Published on 12:00 AM, March 26, 2017

Battle to Liberate West Mosul from IS: 'At least 200' killed in coalition air strikes

Iraqi forces pause operations due to high civilian casualties

Air strikes have killed at least 200 civilians in west Mosul in recent days, officials said yesterday, as the number of people fleeing fighting against jihadists in the area topped 200,000.

Hundreds of thousands more are still in danger inside the city, where Iraqi forces have recaptured a series of neighbourhoods since the operation to retake west Mosul from the Islamic State group was launched last month.

High rate of civilian casualties have forced government forces to pause in their push to recapture western Mosul from Islamic State militants, a security forces spokesman said.

The United Nations also raised grave concerns about reports of the air strikes. The US-led coalition yesterday said it hit Mosul site where civilians reportedly killed.

The Kurdish news website, Rudaw, quoted its correspondent on Friday as saying at least 200 people, mainly civilians but possibly also IS members, were killed.

It reported more than one air strike in the western Jadideh neighbourhood, killing 130 people in one house and 100 in another.

Nawfal Hammadi, the governor of Nineveh province, of which Mosul is the capital, said the coalition had carried out the strikes in the city's Mosul al-Jadida area, killing "more than 130 civilians."

"The Daesh terrorist organisation is seeking to stop the advance of the Iraqi forces in Mosul at any cost, and it is gathering civilians... and using them as human shields," Hammadi told AFP, using an Arabic acronym for IS.

Other officials said that hundreds of people had died in the strikes. It was not possible to independently confirm the tolls.

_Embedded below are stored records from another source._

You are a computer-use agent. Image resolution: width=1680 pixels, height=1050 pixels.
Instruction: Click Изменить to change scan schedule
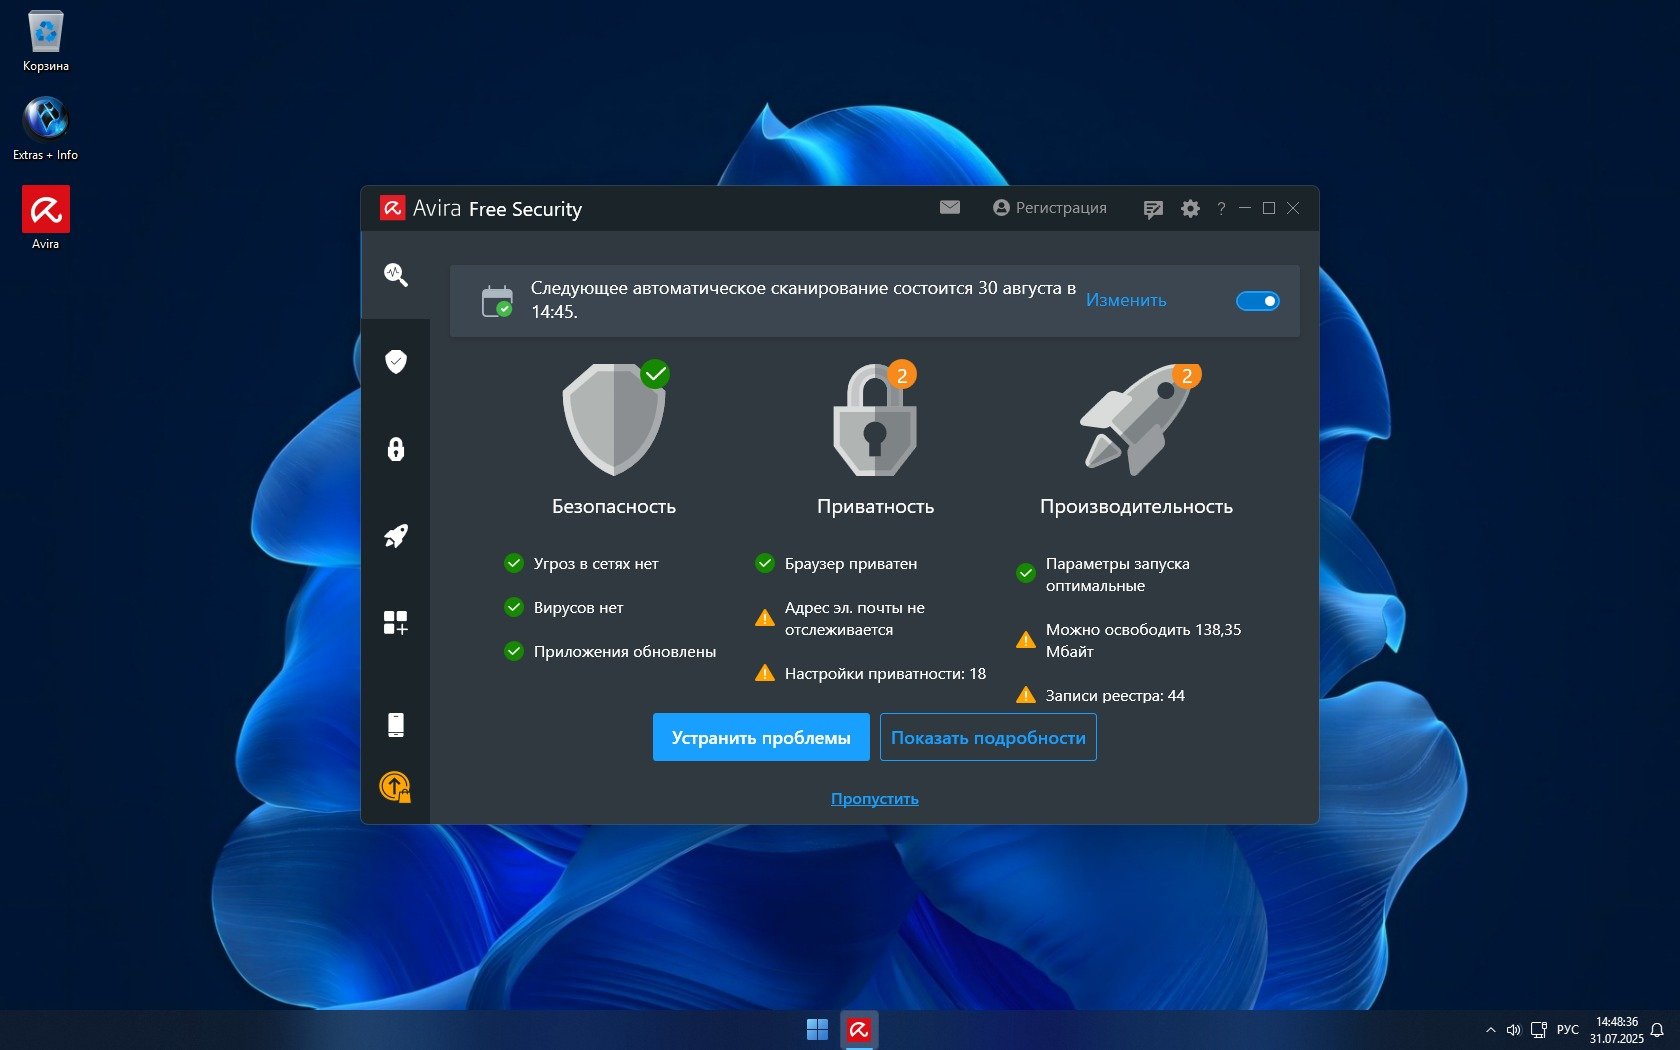(1126, 300)
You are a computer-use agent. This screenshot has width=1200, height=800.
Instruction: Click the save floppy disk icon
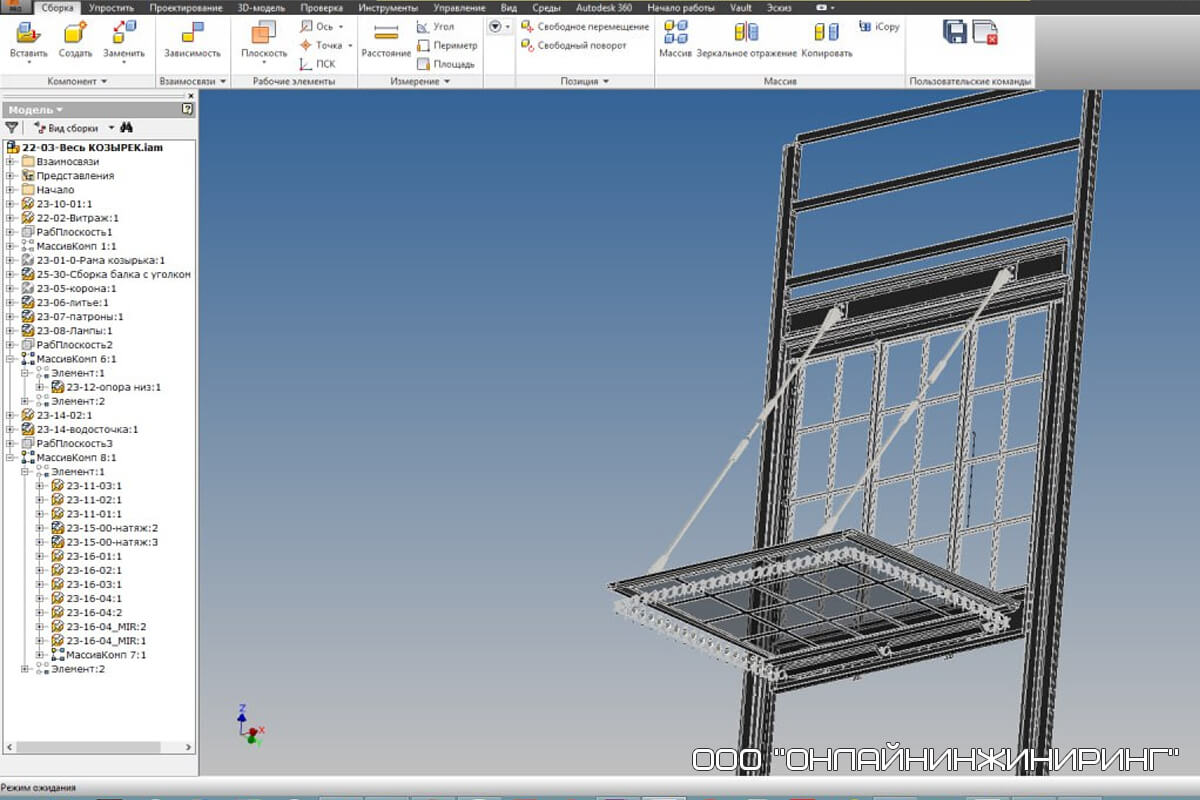pos(955,32)
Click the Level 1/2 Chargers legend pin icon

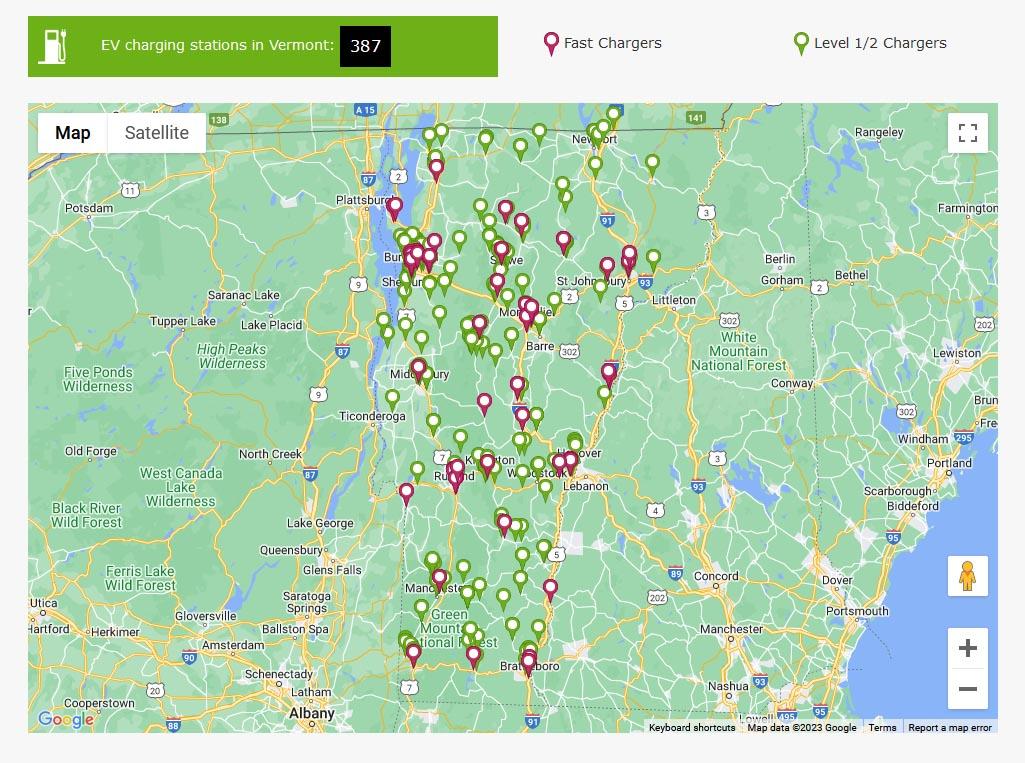[801, 43]
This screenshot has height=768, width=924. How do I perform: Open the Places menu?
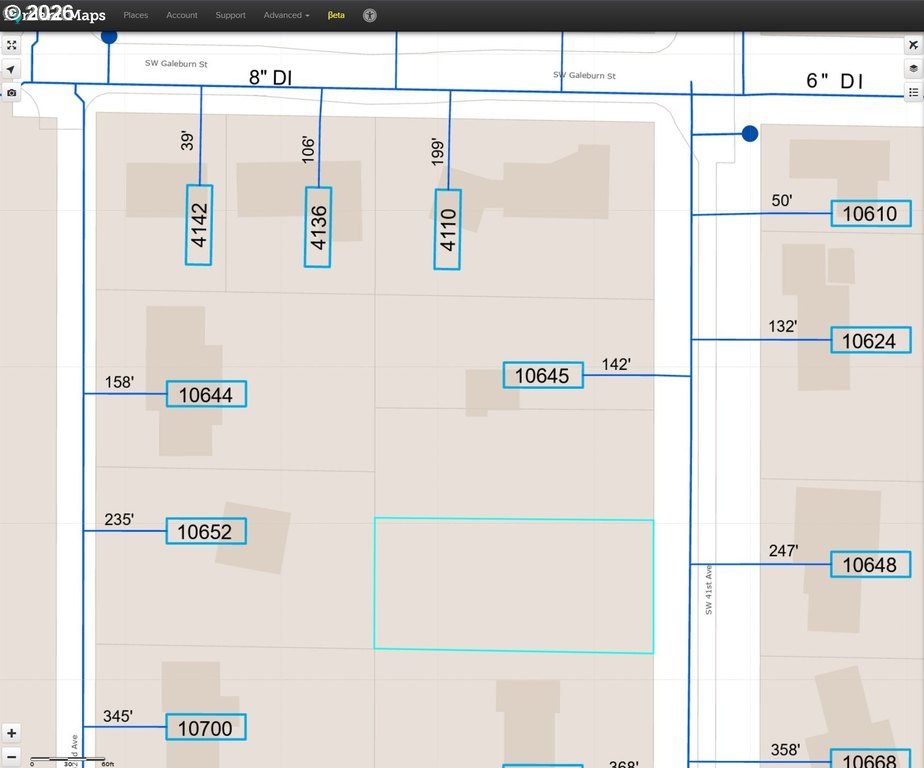click(x=136, y=15)
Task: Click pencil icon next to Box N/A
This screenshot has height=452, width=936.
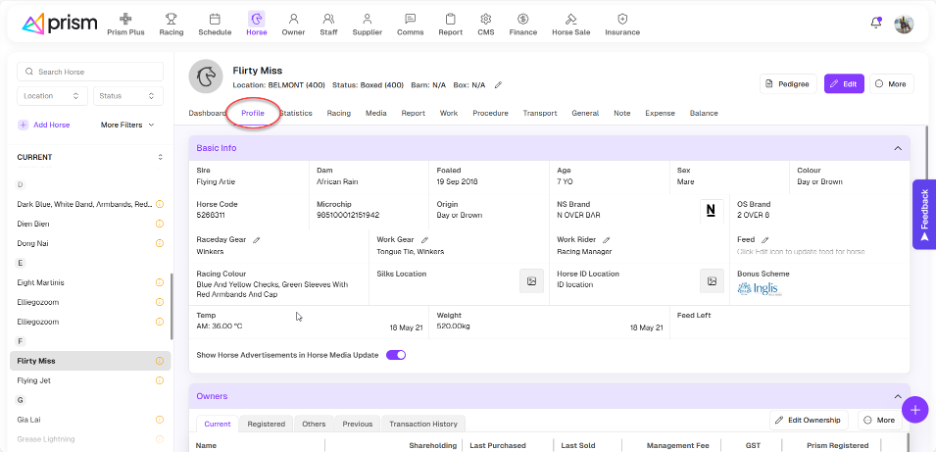Action: click(498, 85)
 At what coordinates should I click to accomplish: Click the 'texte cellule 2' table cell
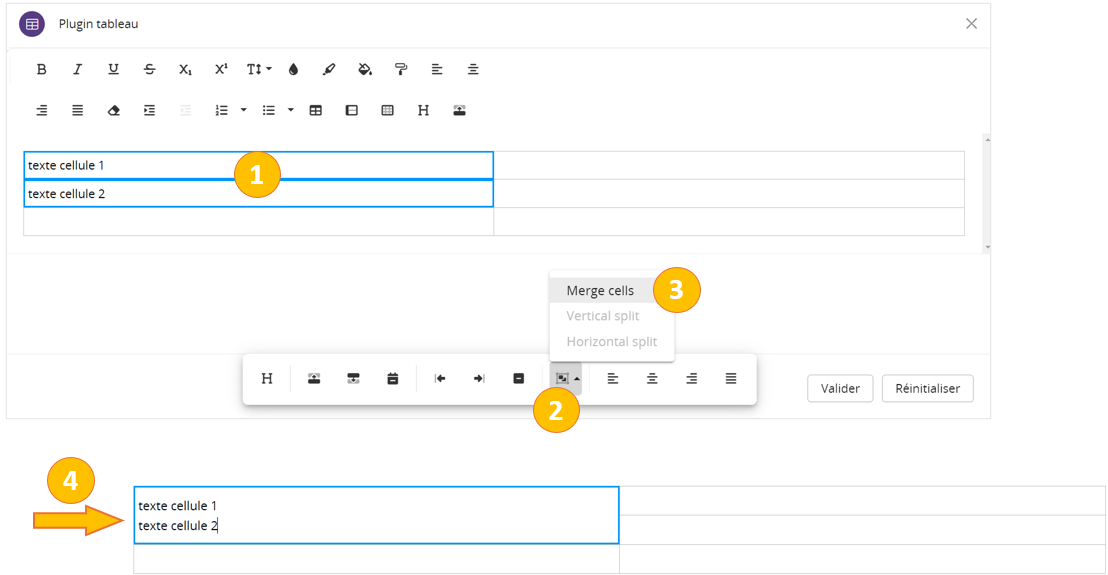point(258,193)
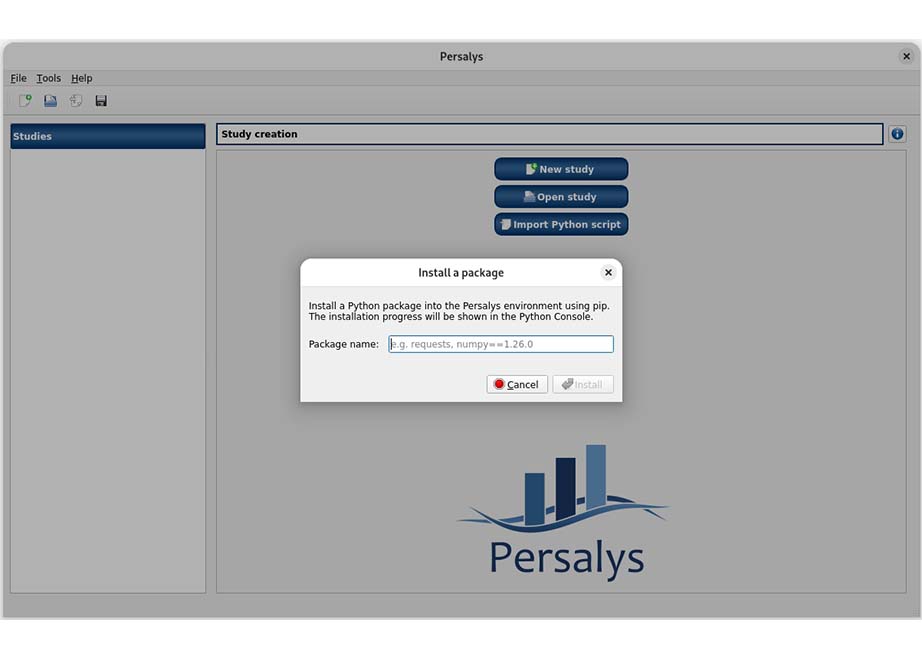Select the Studies panel header
Viewport: 922px width, 659px height.
point(107,136)
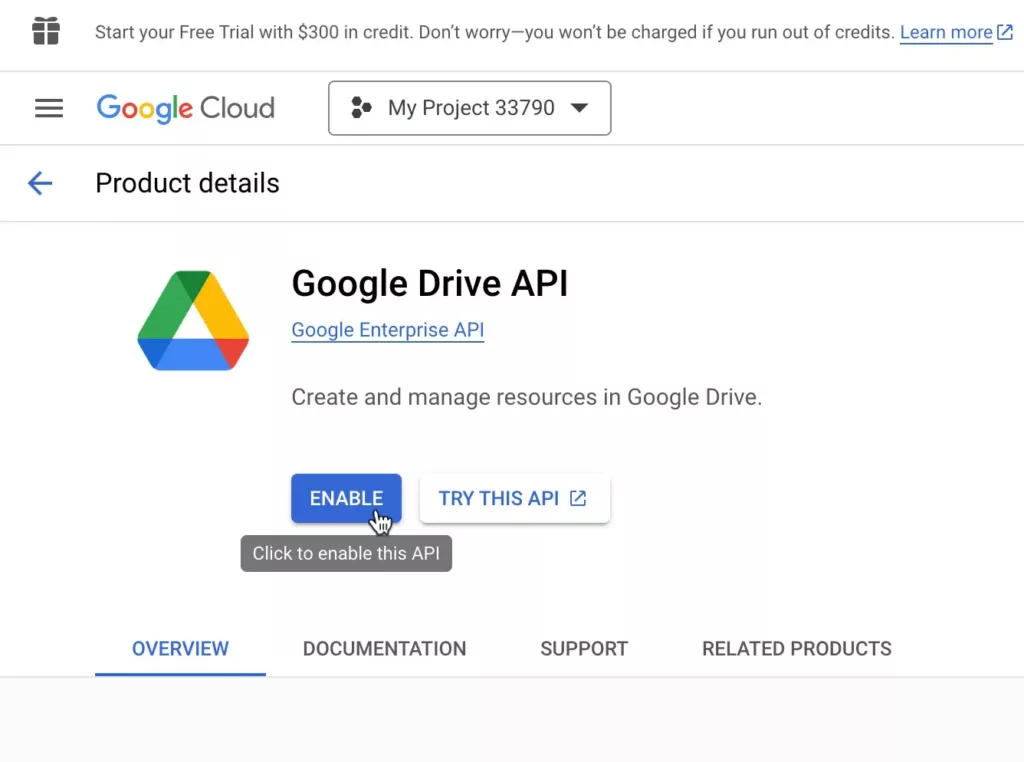The width and height of the screenshot is (1024, 762).
Task: Expand the project picker dropdown arrow
Action: pos(579,108)
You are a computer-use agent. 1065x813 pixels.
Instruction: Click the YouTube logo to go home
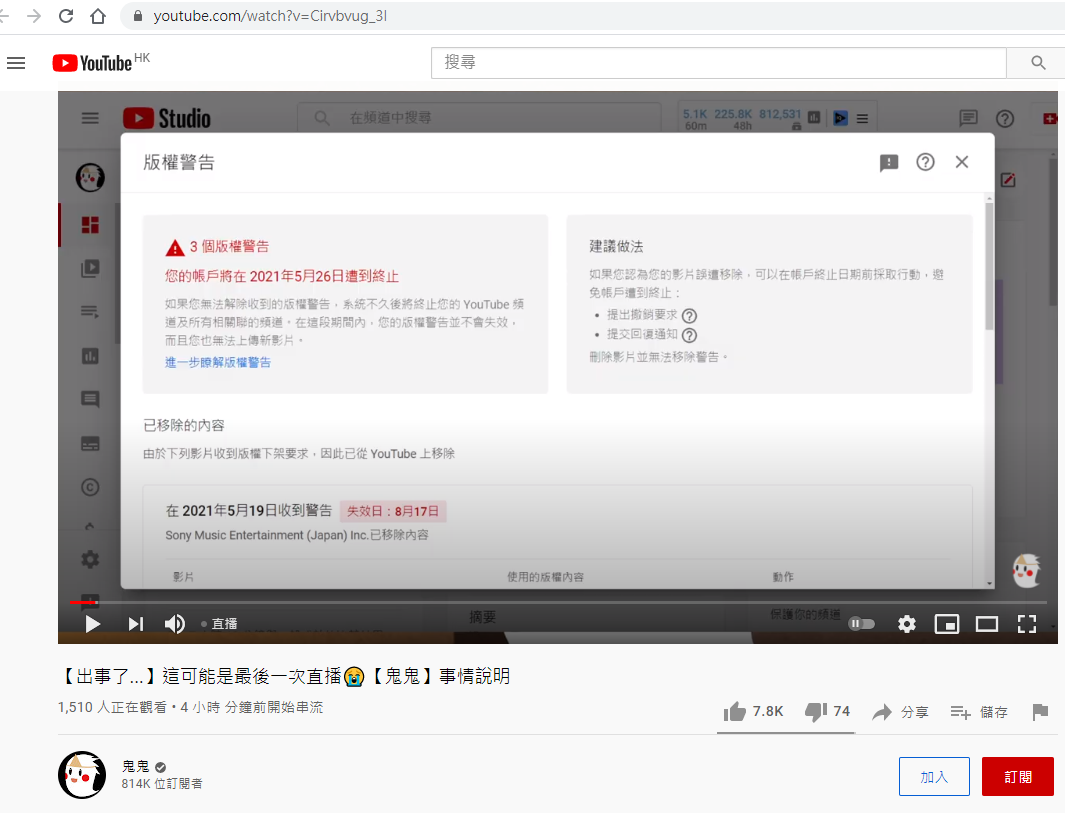click(93, 63)
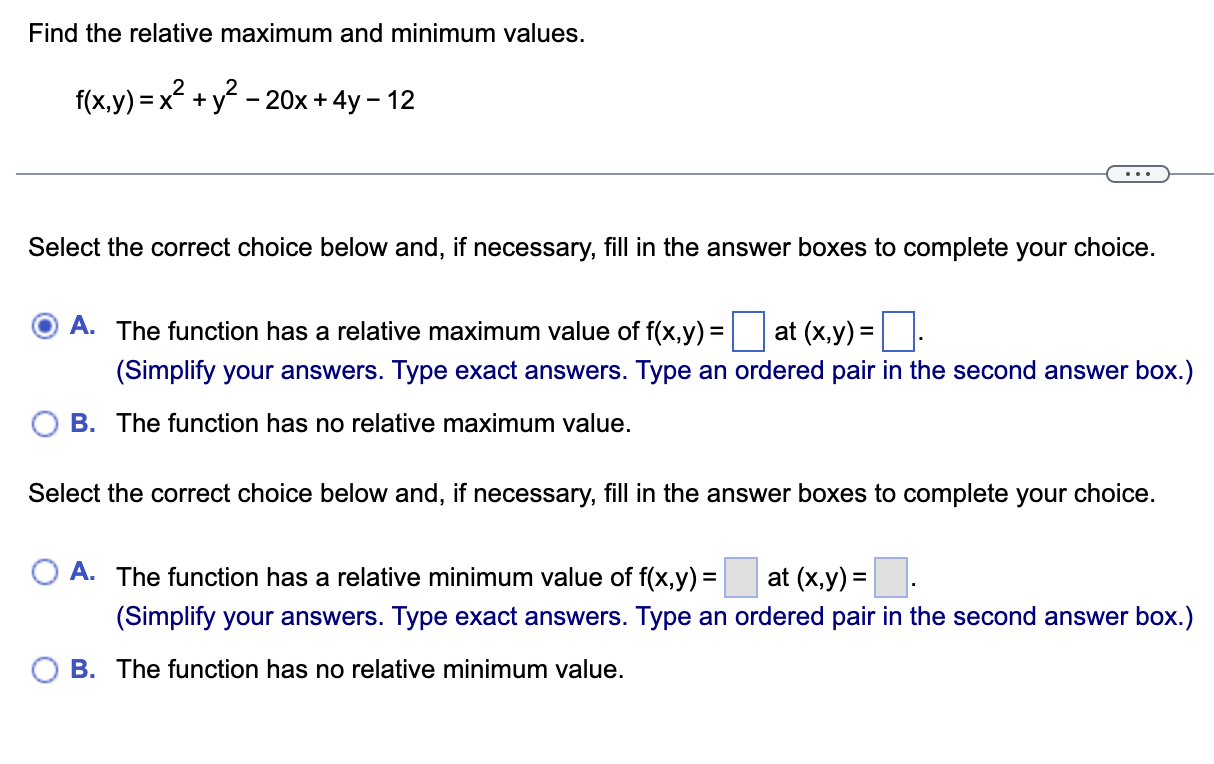Choose option B no relative maximum
Screen dimensions: 1214x764
click(46, 424)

Omar Mohanned Sumayr and his uncle Manhal, both of whom have now fled Mosul, said that a building with 170 people inside next to their own house had been destroyed when IS forces in the area were targeted from the air.

"The house fell on the heads of the families," Sumayr said, adding that all 170 people inside were killed.

He said that IS fighters and an explosives-rigged vehicle were targeted, while Manhal said that IS snipers firing on Iraqi forces had prompted the strike.

An Iraqi brigadier general said that strikes had damaged more than 27 residential buildings and that three of them were completely destroyed.

The officer, who spoke on condition of anonymity, said that the strikes were carried out after IS targeted military aircraft and attacked Iraqi forces with sniper fire.

Meanwhile, UN said it was "profoundly concerned" by the reported deaths from the air raids, and called for all parties to the conflict to protect civilians in the course of the battle.

"We are stunned by this terrible loss of life and wish to express our deepest condolences to the many families who have reportedly been impacted by this tragedy," Lise Grande, the UN's humanitarian coordinator for Iraq, said in a statement.

"Nothing in this conflict is more important than protecting civilians," Grande said.

"International humanitarian law is clear. Parties to the conflict -- all parties -- are obliged to do everything possible to protect civilians. This means that combatants cannot use people as human shields and cannot imperil lives through indiscriminate use of fire-power," she said.

More than 200,000 people have fled west Mosul since Iraqi forces launched the operation to retake it on February 19, an Iraqi ministry said yesterday.

"The number of displaced from the areas of the right bank (west side) of the city of Mosul has risen to 201,275 people," the ministry of migration and displaced said in a statement.

The UN said Thursday that there were around 600,000 people left in west Mosul, 400,000 of whom are "trapped" in the Old City area under siege-like conditions.